The Nezet-Seguin Vocal Technique Kerfuffle

I found Nézet-Séguin’s work on the Roméo scene even more discouraging than the Don Carlo session. (I) The work begins at Frère Laurent’s “Dieu qui fit l’homme” and continues to the end of the scene. Up until the brief celebratory quartet at the end, this sequence belongs almost exclusively to the Laurent, and I was initially excited to hear the young bass taking this role because of the easily booming sonority of his low range. Gounod was clearly writing to just such a sound, which any number of French basses of his day could have given him, and the gravity of the friar’s pronouncements depend in part upon it. Now, I’m hard put to give you a reference point for it. Nicola Moscona, on the ’47 Met broadcast, gives a good performance, but the low Gs, though present, don’t really resound. There’s Léon Rothier on the 1935 Met broadcast—close to the end and wobbly on sustained tones, but with the right timbre, range, tonal weight, and stylistic authority—and there’s the imposing Maxim Mikhailov on the 1947 Bolshoi recording, in Russian. That’s about it. Yet here was the easy sit on resonant notes down to those Gs (and clearly that was not the bottom of his compass) in a young Juilliard bass! Farther up, his voice slips into a covered, heady adjustment that is pleasant enough, but lacking in core and not yet following through on the promise of the lower octave, which is the measure of what the voice could become.

Now, N-S is not trying to re-arrange the functional elements of his singers’ voices. He is only  coaching, under peculiar circumstances, with whatever the students can bring to the table. But such coaching can encourage a healthy direction—a growth direction—in a voice, or not. In this case, N-S first congratulates his Laurent on his fine low notes, and then proceeds to diminish them at every juncture—not only the Gs, but the several Cs and Ds, which are still in the singer’s resonant territory. They are all meant to land; they, not the top notes (which are only Ds, in any case) are the “money notes” of such an instrument.
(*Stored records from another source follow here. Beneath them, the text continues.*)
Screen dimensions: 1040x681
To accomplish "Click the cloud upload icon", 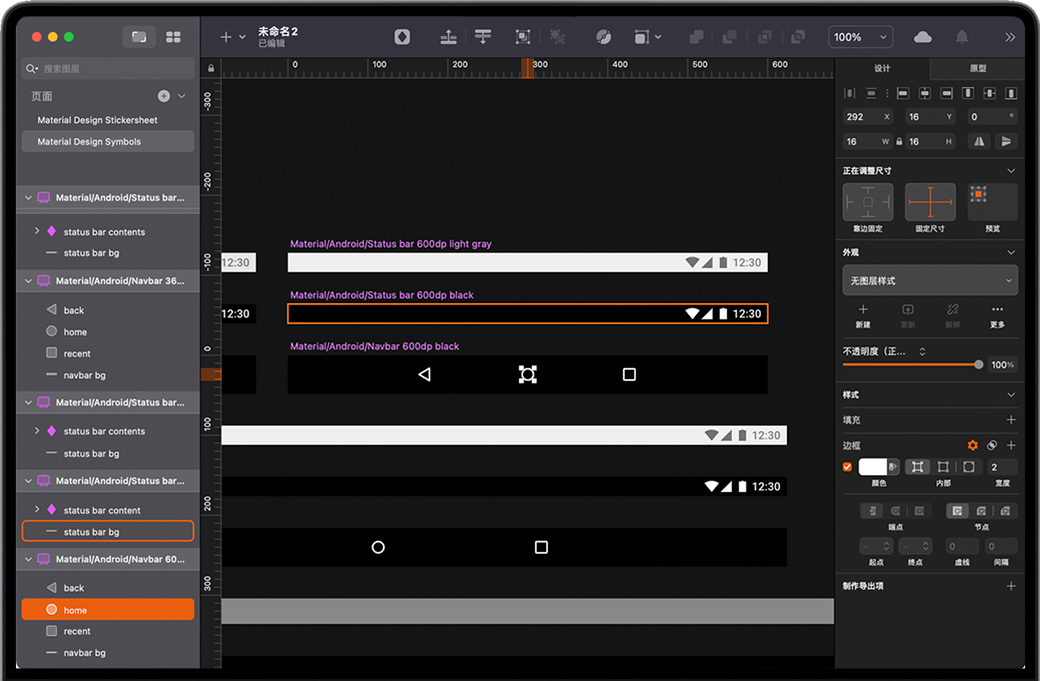I will pos(922,37).
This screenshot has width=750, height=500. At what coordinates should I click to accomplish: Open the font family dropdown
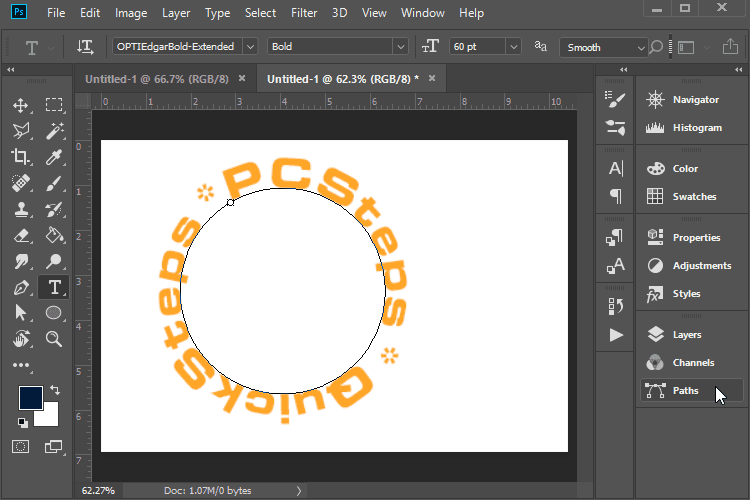coord(249,47)
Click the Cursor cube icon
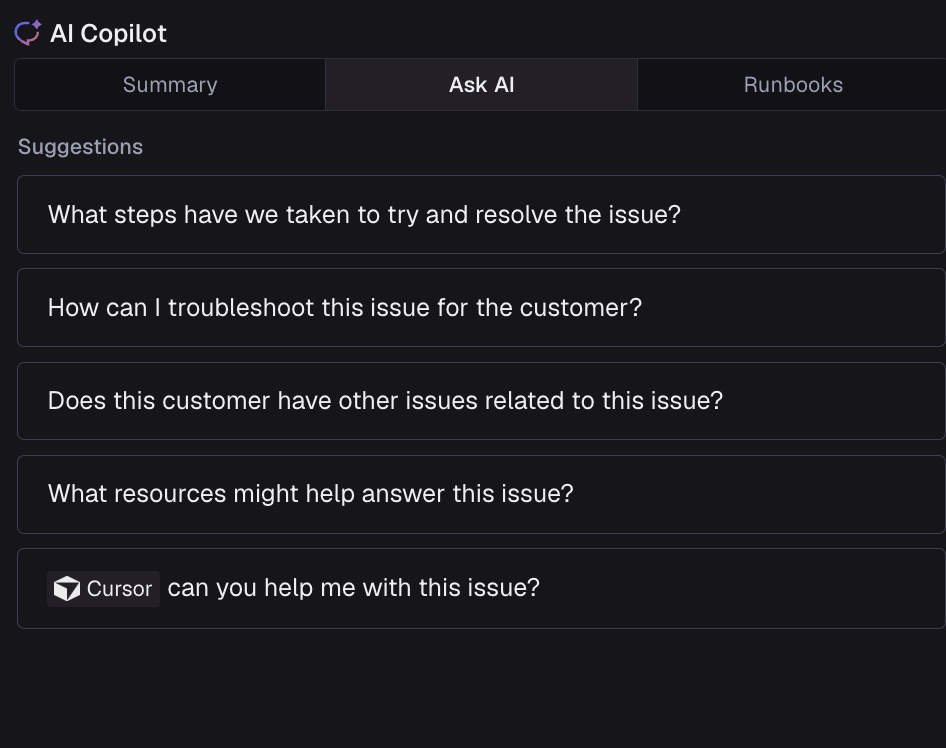The image size is (946, 748). coord(66,589)
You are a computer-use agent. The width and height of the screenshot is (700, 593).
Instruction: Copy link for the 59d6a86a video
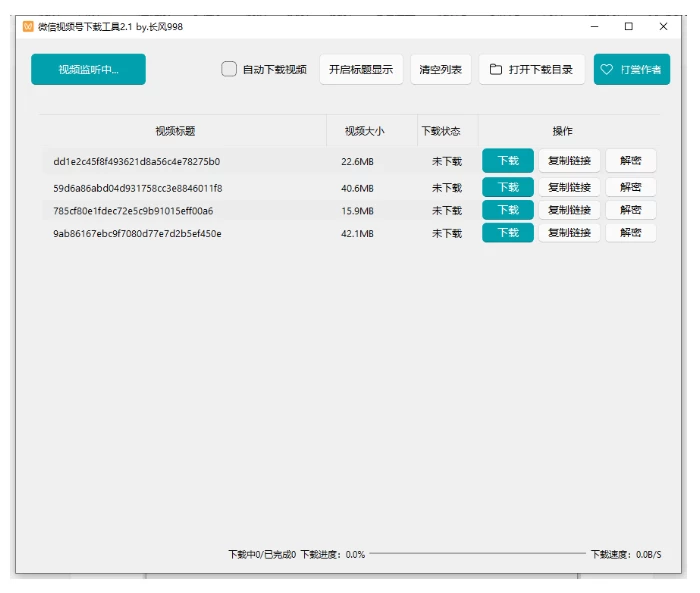[569, 187]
But instead of nudging this voice toward completion, N-S maneuvers its strong, intriguing part into line with its weaker, less interesting one, and so, having started with a voice of great potential that needs more underpinning toward the top, ends with more of our Modest Young Artist Niceness, of which we already suffer a surfeit. Even the big crescendo at “Parvienne aux royaumes des cieux!“, which is the climax of Laurent’s pronouncement, is patty-caked into a kind of faux-lyrical demurral, the Sunday benediction at your local little brown church in the vale. And when he turns to the answering lines of the lovers, he again offers a puzzling interpretive idea—that they sing as if seized with teenage hormonal excitability. Well, precisely wrong. These are the flatly intoned, reverential responses of two young people in mortal defiance of their warring families and religious convention, much in need of blessing. N-S’s notion contradicts the dedicatory solemnity of the music.

Footnotes

Footnotes
I I am skipping past the Don Giovanni duet, not because the singers are untalented or the material less than fascinating, but because it does not engage in as direct a fashion with the technical issues we’re exploring here.